Extract multiple xml tag value into CSV format

Hi All,

Need your assistance on another xml tag related issue. I have a xml file as below:

<INVOICES>
<INVOICE>
<BILL>
<BILL_NO>1234</BILL_NO>
<BILL_DATE>01 JAN 2011</BILL_DATE>
</BILL>
<NAMEINFO>
<NAME>ABC</NAME>
</NAMEINFO>
</INVOICE>
<INVOICE>
<BILL>
<BILL_NO>5678</BILL_NO>
<BILL_DATE>01 JAN 2011</BILL_DATE>
</BILL>
<NAMEINFO>
<NAME>BCA</NAME>
</NAMEINFO>
</INVOICE>
<INVOICE>
<BILL>
<BILL_NO>1256</BILL_NO>
<BILL_DATE>01 JAN 2011</BILL_DATE>
</BILL>
<NAMEINFO>
<NAME></NAME>
</NAMEINFO>
</INVOICE>
<INVOICE>
<BILL>
<BILL_NO>345</BILL_NO>
<BILL_DATE>01 JAN 2011</BILL_DATE>
</BILL>
<NAMEINFO>
<NAME/>
</NAMEINFO>
</INVOICE>
<INVOICE>
<BILL>
<BILL_NO>8934</BILL_NO>
<BILL_DATE>01 JAN 2011</BILL_DATE>
</BILL>
<NAMEINFO>
<NAME>PKL</NAME>
</NAMEINFO>
</INVOICE>
</INVOICES>

I need the CSV file in the following format


1234.ABC
5678,BCA
1256,NA
345,NA
8934,PKL

The xml tag is not consistent for NAME. Is this achievebale ? Your help is highly appreciated.

Thanks
Angshuman

awk -F'>|<' '/BILL_NO/{printf $3}/NAME\>/{print NF==3?",NA":","$3}'
1 Like

Hi Yinyuemi,

I tried your code but I am not sure where do I need to put in the file name. Another point is that I am using it in HP Unix.

Thanks
Angshuman

please try:

awk -F'>|<' '/BILL_NO/{printf $3}/NAME\>/{print NF==3?",NA":","$3}' urfile

Hi Yinyuemi,

I tried and got the following error:

syntax error The source line is 1.
 The error context is
                /BILL_NO/{printf $3}/NAME\>/{print >>>  NF== <<<
 awk: The statement cannot be correctly parsed.
 The source line is 1.

how about this?

awk -F'>|<' '/BILL_NO/{printf $3}/NAME\>/{if(NF==3) {print ",NA"} else{print ","$3}}' file

or:

awk -F'>|<' '/BILL_NO/{printf $3}/NAME\>/{if($2~/\//) {print ",NA"} else{print ","$3}}' file

Hi Yinyuemi,

Both the modifed code is giving output without any error except the text NA is not appearing for two bills.

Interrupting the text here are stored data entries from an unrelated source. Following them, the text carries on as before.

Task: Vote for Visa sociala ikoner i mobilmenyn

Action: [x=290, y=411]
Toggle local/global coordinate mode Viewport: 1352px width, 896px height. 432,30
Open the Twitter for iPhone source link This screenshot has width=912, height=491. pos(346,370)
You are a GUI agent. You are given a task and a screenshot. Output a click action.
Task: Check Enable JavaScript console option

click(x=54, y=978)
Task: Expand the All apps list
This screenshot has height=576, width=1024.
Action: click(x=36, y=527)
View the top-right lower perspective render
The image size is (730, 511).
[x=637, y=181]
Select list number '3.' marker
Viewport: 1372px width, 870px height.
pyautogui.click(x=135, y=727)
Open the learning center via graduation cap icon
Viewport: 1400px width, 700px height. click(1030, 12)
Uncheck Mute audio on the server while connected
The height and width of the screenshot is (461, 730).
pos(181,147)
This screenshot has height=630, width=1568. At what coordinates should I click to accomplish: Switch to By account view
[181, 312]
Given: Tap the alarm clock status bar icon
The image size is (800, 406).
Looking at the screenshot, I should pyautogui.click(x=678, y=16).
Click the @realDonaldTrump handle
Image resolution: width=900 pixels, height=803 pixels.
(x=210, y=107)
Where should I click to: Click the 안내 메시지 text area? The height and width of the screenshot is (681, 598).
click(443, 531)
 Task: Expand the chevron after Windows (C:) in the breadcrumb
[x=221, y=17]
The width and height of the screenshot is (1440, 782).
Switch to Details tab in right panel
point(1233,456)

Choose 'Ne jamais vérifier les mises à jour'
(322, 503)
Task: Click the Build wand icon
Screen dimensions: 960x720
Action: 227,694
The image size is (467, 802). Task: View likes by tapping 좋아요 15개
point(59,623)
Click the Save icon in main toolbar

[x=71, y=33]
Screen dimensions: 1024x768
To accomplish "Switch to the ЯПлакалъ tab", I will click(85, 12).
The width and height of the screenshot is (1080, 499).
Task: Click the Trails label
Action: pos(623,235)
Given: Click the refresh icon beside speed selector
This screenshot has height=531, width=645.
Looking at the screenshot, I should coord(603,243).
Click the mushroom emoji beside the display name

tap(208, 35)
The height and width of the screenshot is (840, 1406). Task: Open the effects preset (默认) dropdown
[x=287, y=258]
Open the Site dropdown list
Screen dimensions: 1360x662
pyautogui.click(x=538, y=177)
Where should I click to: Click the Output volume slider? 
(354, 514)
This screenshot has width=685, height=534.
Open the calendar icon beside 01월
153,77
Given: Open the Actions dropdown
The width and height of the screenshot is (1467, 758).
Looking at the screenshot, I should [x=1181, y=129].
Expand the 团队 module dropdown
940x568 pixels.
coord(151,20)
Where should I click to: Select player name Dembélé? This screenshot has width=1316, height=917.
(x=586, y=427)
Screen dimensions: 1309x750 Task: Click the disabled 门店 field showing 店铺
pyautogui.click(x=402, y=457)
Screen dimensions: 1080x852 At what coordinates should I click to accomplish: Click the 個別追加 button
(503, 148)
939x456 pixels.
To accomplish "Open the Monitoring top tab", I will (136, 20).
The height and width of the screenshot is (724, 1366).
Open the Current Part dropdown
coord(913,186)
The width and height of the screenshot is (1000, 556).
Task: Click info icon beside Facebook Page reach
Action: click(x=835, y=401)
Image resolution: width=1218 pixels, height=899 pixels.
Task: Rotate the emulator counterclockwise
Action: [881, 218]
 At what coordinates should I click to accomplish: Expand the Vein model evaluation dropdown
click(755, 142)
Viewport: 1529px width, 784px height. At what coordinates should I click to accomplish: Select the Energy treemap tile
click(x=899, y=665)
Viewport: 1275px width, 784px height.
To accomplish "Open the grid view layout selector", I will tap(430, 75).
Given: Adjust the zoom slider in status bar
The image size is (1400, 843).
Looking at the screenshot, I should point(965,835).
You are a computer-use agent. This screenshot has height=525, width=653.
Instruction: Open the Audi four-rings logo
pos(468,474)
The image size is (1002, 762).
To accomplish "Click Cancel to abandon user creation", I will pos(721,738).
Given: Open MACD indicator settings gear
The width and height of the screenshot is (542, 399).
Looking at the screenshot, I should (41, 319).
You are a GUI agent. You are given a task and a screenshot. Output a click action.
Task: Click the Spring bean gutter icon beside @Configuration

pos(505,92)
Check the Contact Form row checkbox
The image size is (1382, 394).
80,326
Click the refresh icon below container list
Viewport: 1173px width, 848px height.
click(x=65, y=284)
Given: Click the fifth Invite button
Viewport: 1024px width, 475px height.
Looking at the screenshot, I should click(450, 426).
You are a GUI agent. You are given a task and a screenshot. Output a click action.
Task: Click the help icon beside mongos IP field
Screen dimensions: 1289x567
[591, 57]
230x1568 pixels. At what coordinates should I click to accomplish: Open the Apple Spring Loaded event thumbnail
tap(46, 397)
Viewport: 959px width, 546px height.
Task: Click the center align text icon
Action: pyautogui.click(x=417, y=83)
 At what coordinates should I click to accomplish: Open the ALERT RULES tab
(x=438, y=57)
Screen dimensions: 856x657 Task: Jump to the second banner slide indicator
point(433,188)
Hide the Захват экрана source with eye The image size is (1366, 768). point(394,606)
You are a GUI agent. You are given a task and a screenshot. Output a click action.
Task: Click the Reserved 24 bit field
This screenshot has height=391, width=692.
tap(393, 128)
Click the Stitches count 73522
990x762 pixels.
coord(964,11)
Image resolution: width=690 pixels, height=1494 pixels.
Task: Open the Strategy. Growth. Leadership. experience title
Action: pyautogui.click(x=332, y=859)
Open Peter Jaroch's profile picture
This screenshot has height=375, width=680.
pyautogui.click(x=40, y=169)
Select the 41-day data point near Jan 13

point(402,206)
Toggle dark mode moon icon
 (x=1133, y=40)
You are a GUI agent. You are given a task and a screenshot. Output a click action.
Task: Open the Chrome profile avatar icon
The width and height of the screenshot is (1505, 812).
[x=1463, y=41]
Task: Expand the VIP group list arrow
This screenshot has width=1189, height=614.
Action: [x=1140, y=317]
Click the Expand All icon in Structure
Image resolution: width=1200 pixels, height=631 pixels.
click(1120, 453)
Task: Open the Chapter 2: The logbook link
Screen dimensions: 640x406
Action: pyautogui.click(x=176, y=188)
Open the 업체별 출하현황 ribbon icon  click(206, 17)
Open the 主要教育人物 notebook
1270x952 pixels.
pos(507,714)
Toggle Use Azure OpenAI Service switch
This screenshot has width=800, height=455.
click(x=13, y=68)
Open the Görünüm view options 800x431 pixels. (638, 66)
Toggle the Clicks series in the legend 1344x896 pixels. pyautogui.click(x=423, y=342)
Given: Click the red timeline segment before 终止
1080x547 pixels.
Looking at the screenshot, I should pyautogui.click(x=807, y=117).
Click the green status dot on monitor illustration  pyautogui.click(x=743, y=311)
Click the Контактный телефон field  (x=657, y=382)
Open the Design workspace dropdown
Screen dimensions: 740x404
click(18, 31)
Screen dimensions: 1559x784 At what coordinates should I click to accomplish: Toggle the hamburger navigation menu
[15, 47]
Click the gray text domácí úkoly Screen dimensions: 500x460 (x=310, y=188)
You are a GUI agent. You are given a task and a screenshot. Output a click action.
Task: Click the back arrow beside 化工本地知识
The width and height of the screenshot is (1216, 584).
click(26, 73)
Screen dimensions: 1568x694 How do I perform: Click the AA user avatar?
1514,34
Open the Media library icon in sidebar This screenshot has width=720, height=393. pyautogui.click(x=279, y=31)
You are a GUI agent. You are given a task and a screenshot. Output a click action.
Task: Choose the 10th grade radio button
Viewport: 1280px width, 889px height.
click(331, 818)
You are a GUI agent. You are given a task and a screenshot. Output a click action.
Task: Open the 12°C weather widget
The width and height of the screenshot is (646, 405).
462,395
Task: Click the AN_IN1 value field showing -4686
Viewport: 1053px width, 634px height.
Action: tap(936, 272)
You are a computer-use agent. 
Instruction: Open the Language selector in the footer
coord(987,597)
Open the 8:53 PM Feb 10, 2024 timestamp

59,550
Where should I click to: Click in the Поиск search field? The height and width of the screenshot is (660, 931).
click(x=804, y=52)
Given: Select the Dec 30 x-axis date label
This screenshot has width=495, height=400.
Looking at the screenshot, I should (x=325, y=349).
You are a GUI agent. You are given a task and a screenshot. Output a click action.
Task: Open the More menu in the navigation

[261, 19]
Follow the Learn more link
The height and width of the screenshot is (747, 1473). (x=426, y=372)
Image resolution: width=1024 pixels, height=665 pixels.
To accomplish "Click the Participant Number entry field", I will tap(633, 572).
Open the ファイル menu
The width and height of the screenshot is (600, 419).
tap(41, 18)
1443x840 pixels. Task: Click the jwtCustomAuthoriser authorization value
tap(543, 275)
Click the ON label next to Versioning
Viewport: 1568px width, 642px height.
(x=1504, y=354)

awk -F'>|<' '/BILL_NO/{printf $3}/NAME\>/{if(NF==3) {print ",NA"} else{print ","$3}}' myfile

The out put is :

1234,ABC
5678,BCA
1256,
3458934,PKL

The expected was:

1234,ABC
5678,BCA
1256,NA
345,NA
8934,PKL

If you notice the xml file, you will see that for bill number 1256 the name tag is "<NAME></NAME>" whereas for bill number 345 it is "<NAME/>"

hope this works

awk -F'>|<' '/BILL_NO/{printf $3}$2=="NAME"{if($3) {print ","$3}else {print ",NA"}}'

Hi yinyuemi,

Sorry to bother again.

Yes this worked except the last two rows. The output is now as below

1234,ABC
5678,BCA
1256,NA
3458934,PKL

The last two rows are coming together. The outpur should be as below:

1234,ABC
5678,BCA
1256,NA
345,NA
8934,PKL

As I mentioned before, the ending tag for the second last row is different from the previous tag where name is balnk. The tag is <NAME/> where as for the previous one is <NAME></NAME>. If I change <NAME/> to "<NAME></NAME>", it works fine. But it is not confirmed that the tag will always be complete xml tag. I might receive the xml ending tag (<NAME/>)only. I was also qurious to know what will happen, if no tag is sent.

Thanks
Angshuman

awk -F'>|<' '/BILL_NO/{printf $3","}/NAME[^I]/{if($3) {print ","$3}else {print ",NA"}}' file

Hi yinyuemi,

Thanks for your support and help. It is now working perfectly irrespective of the tag format. Will it work in case the tag is not passed at all ? What is the purpose of ^I ?

If it takes care of non existense of the tag, it did not give desired output.
I tried by removing NAME tag for one of the bill number and the putput is as below:

1234,ABC
5678,BCA
1256345,NA
8934,PKL

Thanks
Angsuman

/NAME[^I]/ means it will not match the word like "NAMEINFO". [^I] means the pattern without "I".

while(<DATA>){
if(/<BILL_NO>(\d+)<\/BILL_NO>/){
print "NA\n" if $flag;
print $1,",";
$flag = 1;
}
elsif(/<NAME>(.*?)<\/NAME>/){
$flag = 0;
my $tmp = ($1 eq "")?"NA":$1;
print $tmp,"\n";
}
}
__DATA__